Einstein's Gravity and the hunt for Gravitational Waves

Tuesday 18th October, 2016


Our speaker was Dr Christopher Berry from Birmingham University who describes himself on his own website as a "gravitational-wave astronomer" and so it was fitting that his talk was entitled "Einstein's gravity and the hunt for gravitational waves".

He began by saying that his main work involves analysing data from two large science experiments situated in the USA that are known as LIGO, which is short for the Laser Interferometer Gravitational-Wave Observatory. These are two observatories that sit just over 3,000 km apart on either side of the North America continent. One is in Livingston, Louisiana and the other near Richland, Washington. The idea behind having two detectors is to rule out false readings that could be mistaken for gravitational waves. Dr Berry said that there are over 200 effects that have to be ruled out before they can be certain a gravitational wave has been detected. These "false positives" include distant earthquakes, traffic and even changes in air pressure.

Each observatory consists of several buildings but the actual detector at each site consists of two 4-kilometre long "arms" at right angles to each other containing long vacuum tubes. A laser beam is split into two and is then sent down each vacuum tube before being reflected back along the arms by mirrors at the ends of the arms. If no gravitational wave disturbs the laser beams then nothing is recorded when they meet again. However, if a gravitational wave has passed through the arms, distorting their lengths, then a weak light signal will be detected.

Dr Berry explained this result by saying that gravitational waves actually distort space itself just as a pebble dropped in a pond produces a series of expanding concentric waves. Einstein predicted the existence of gravitational waves in 1916 in his General Theory of Relativity which showed that objects such as colliding black holes would send out these waves into the surrounding Universe at the speed of light.

LIGO had its first successful detection on September 14th 2015 when it registered the waves from two colliding black holes that were 36 and 29 times the mass of our Sun. This was an incredible achievement as the LIGO experiment had detected a change in length of the arms that was roughly a thousandth the width of a proton - a miniscule subatomic particle.

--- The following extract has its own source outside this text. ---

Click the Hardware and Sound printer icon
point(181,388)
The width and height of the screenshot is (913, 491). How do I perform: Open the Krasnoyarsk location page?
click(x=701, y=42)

This success was followed by another detection on Boxing Day 2015 which recorded the merger of two black holes that were roughly 14 and 8 times the mass of our Sun.

LIGO scientists are now asking for help in the form of an online Zooniverse project called Gravity Spy for "citizen scientists". The Gravity Spy website asks members of the general public to help classify sources of noise in their LIGO data called glitches. According to the website "these glitches are difficult to model using computers, can mimic true astrophysical signals, and generally make LIGO less sensitive to gravitational waves."


This article was written for the club news column of the Stratford Herald. The actual lecture explained the subject at a deeper level.